Other gods are always with us. They lurk on the corners and down the dark alleys, and in our hearts. They come to us in many forms, known often as the many “isms” we can all name: consumerism, nationalism, capitalism, blind political allegiance to a political party or to the rants of shock jocks on talk radio, militarism, racism, “But we don’t worship graven images like the heathen,” we protest.
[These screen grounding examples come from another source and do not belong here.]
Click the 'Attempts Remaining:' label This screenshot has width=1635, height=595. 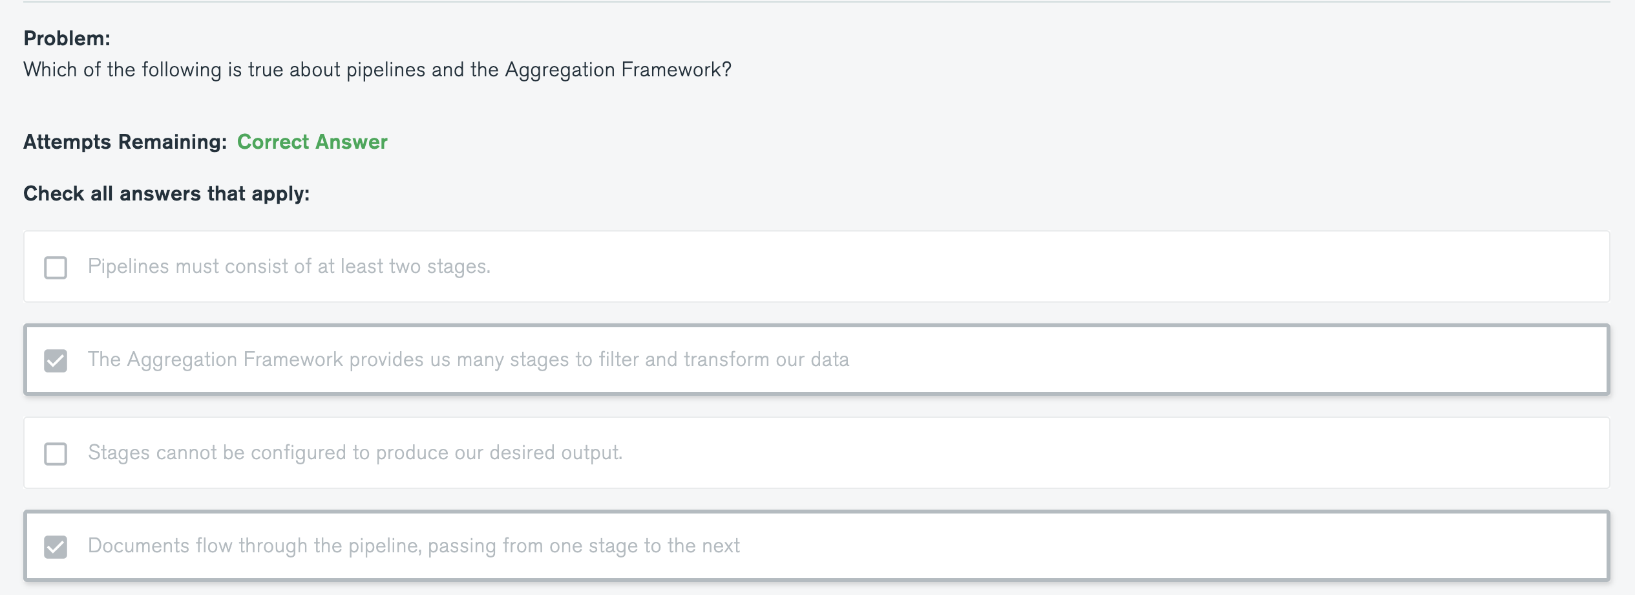125,142
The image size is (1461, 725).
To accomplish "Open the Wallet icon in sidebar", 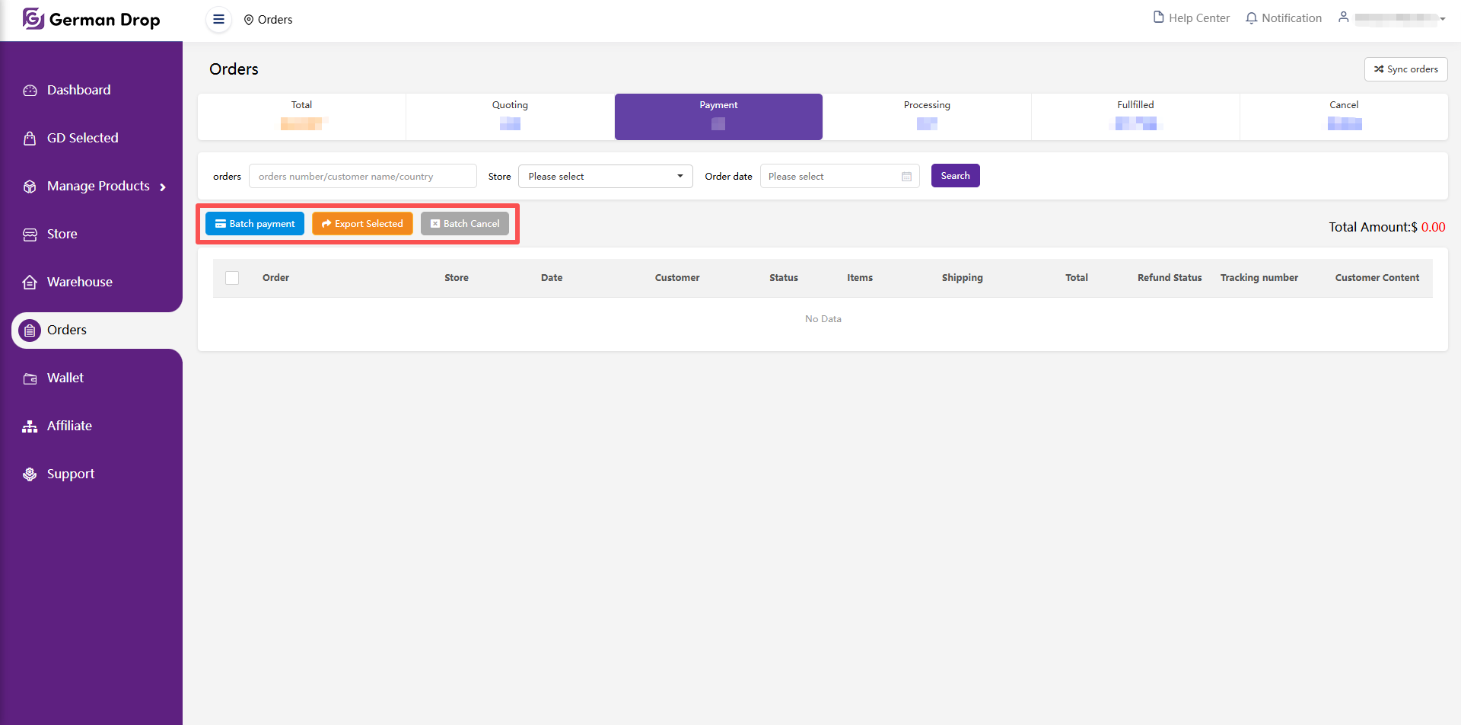I will click(x=30, y=378).
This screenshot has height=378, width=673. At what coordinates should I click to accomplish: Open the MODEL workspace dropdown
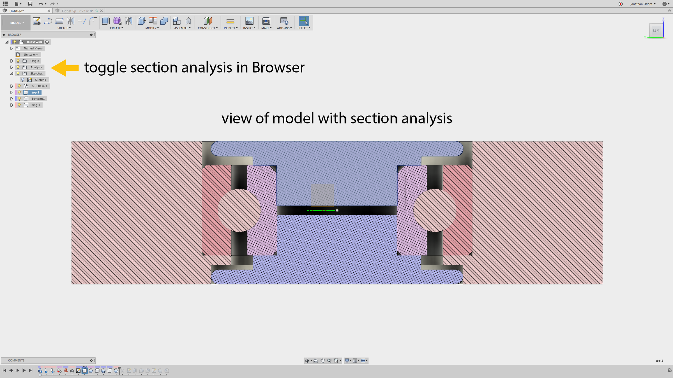tap(17, 23)
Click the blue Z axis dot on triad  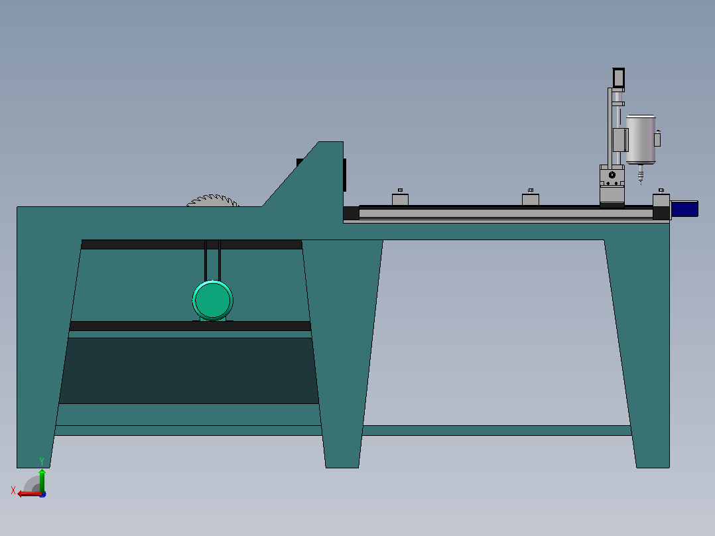coord(43,494)
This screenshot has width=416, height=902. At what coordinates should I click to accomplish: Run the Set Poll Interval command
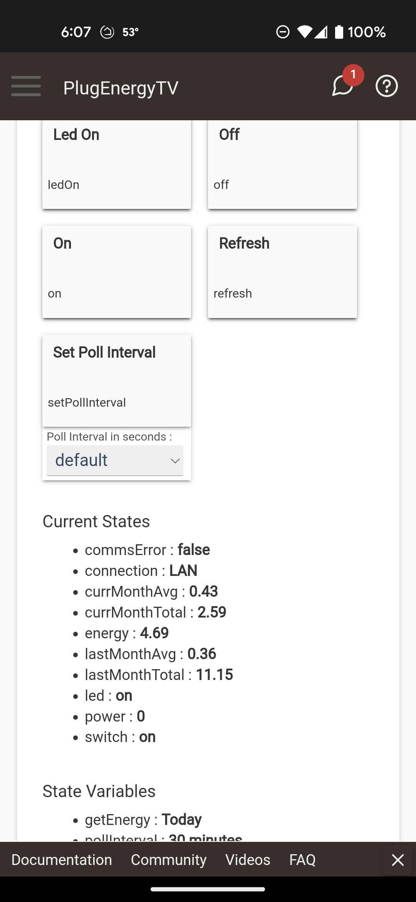pyautogui.click(x=117, y=381)
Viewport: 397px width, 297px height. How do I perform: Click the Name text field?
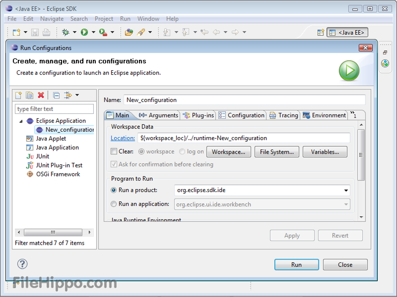coord(244,100)

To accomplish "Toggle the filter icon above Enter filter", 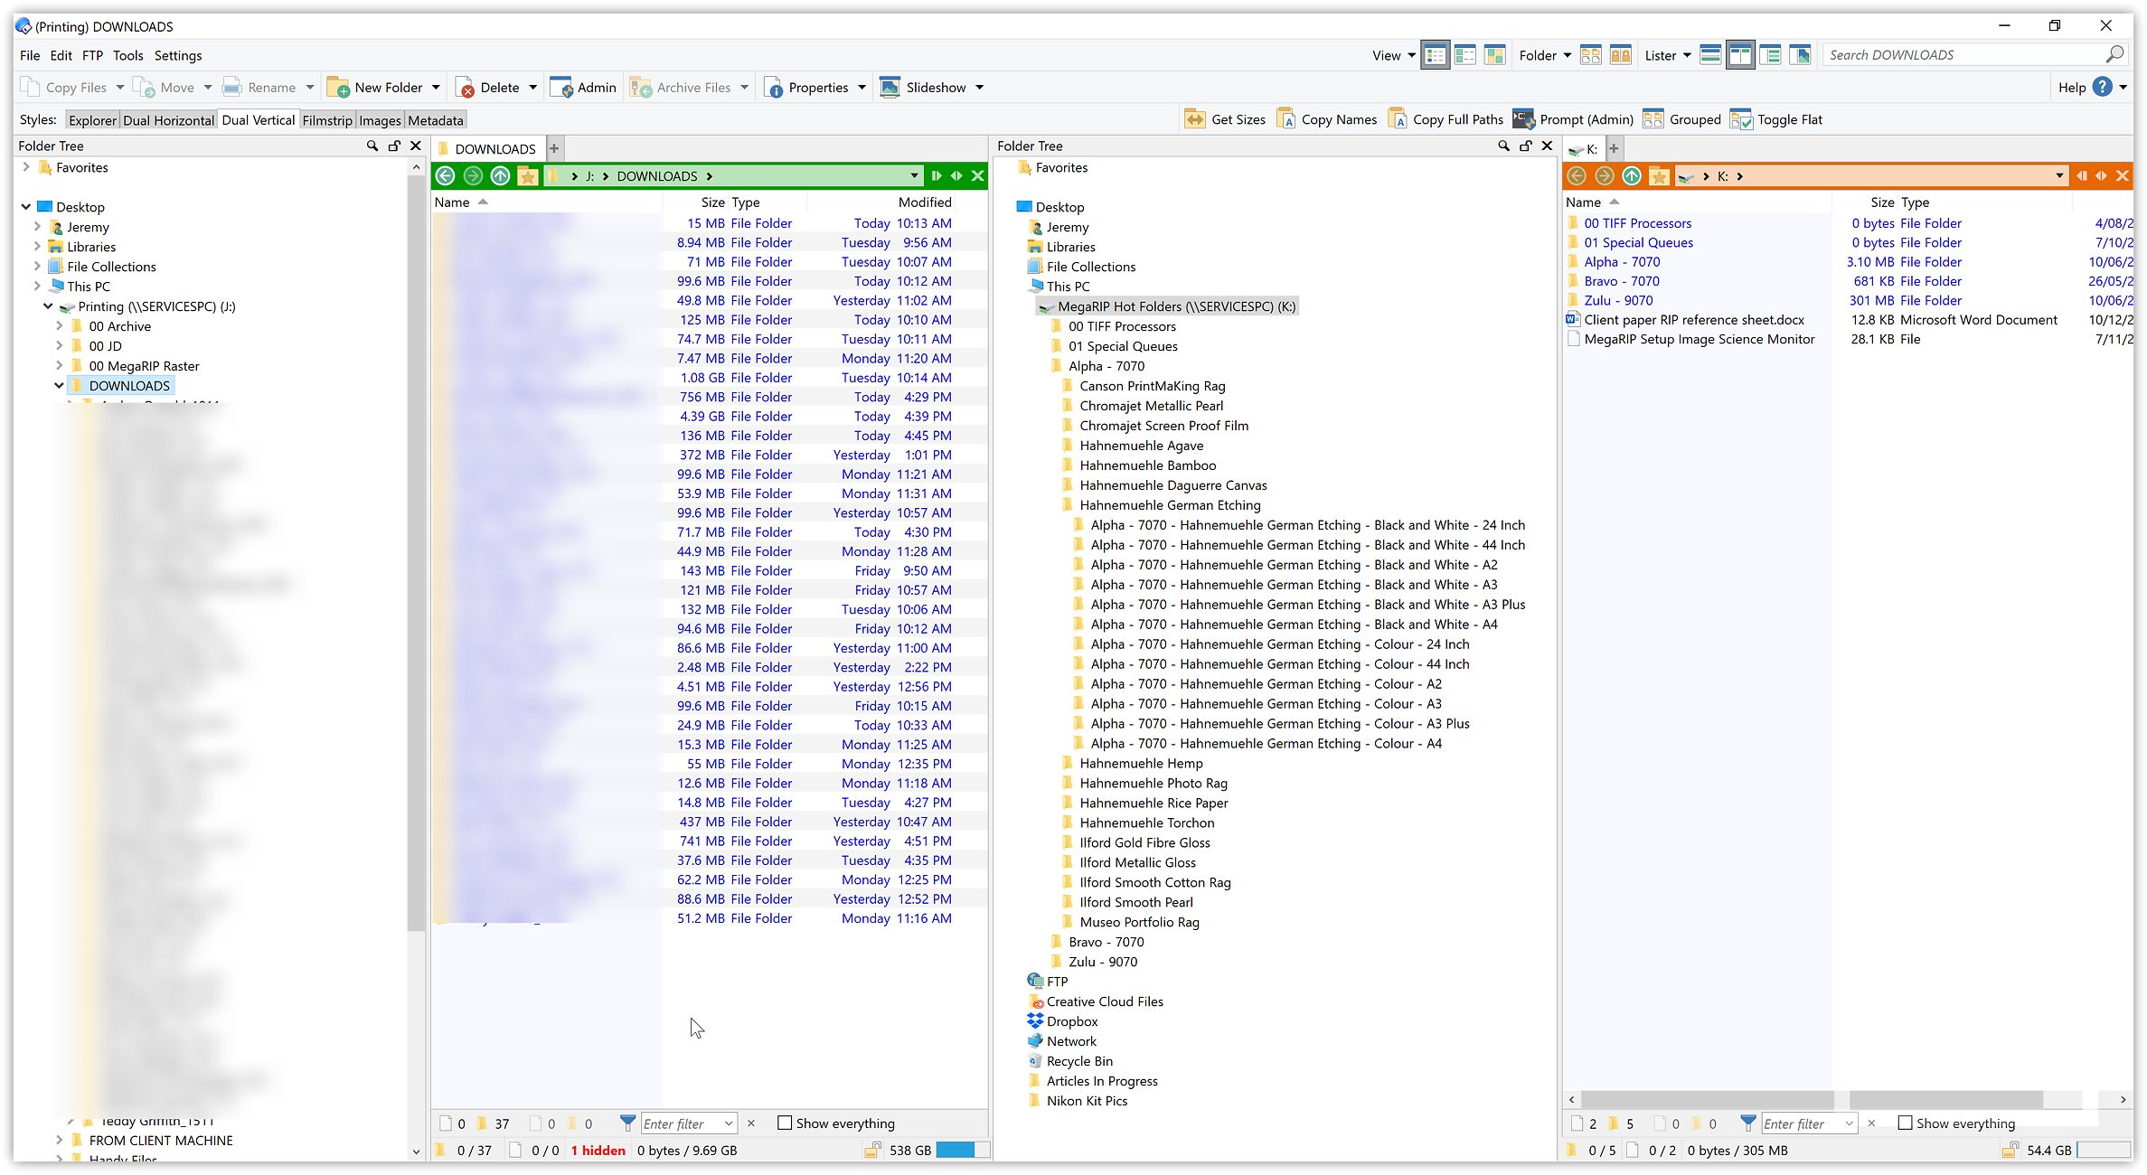I will [627, 1123].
The simple truth is that anything we give our ultimate concern to becomes our deity, as Paul Tillich described it.[3] It is in those moments that we regress as Christians until we discover we’re living a sub-Christian life that only faintly resembles the faith as it’s meant to be lived.

How is it we relate to others from what one of my friends calls, “the world religion zoo?”

A Baptist, a rabbi, and an Imam take an interfaith tour to Israel along with members of their faith communities in a shared trip meant to help all three faiths learn more fully about their own faith while also learning about the other two. So they traveled together to the land held holy by all three faiths.

At dinner one night, after a long day’s traveling around the countryside where they visited ancient Abrahamic sites believed to be holy to all three faiths, they began to talk honestly with one another. They had held one another closely as friends back home, but always with caution about their questions about one another. The Rabbi said to the Baptist, “I’m sure you agreed to go on this trip together so you can practice your Christian evangelism on us … you know to convert us from Judaism or Islam into becoming a Baptist.”

The Baptist thought about this deliberately before answering, “I know you think that, but you are wrong. It would be an indignity to my faith and to yours for me to use our friendship as a means of trying to convert you. It’s true I am a Christian and for me that’s the path to salvation. But at the same time, I think it equally important that you be the best Jew you can be and for the Imam to be the best Muslim he can be. And if we can do that, we shall honor our God and live in peace.”

And so the three celebrated their friendship and held one another in their hearts as holy gifts of God.

 

[1] Gerhard von Rad, Volume II, Old Testament Theology, The Theology of Israel’s Prophetic Traditions, trans. by D.M.G. Stalker, New York: Harper and Row, 1965, 14

[2] There is a growing body of biblical studies that considers the use of violence within religion. An early important example of that literature is Phyllis Trible, Texts of Terror, Literary-Feminist Readings of Biblical Narratives, which looks at religiously-based violence perpetrated against women and children. Another example of this is Philip Jenkins, Laying Down the Sword; Why We Can’t Ignore the Bible’s Violent Verses.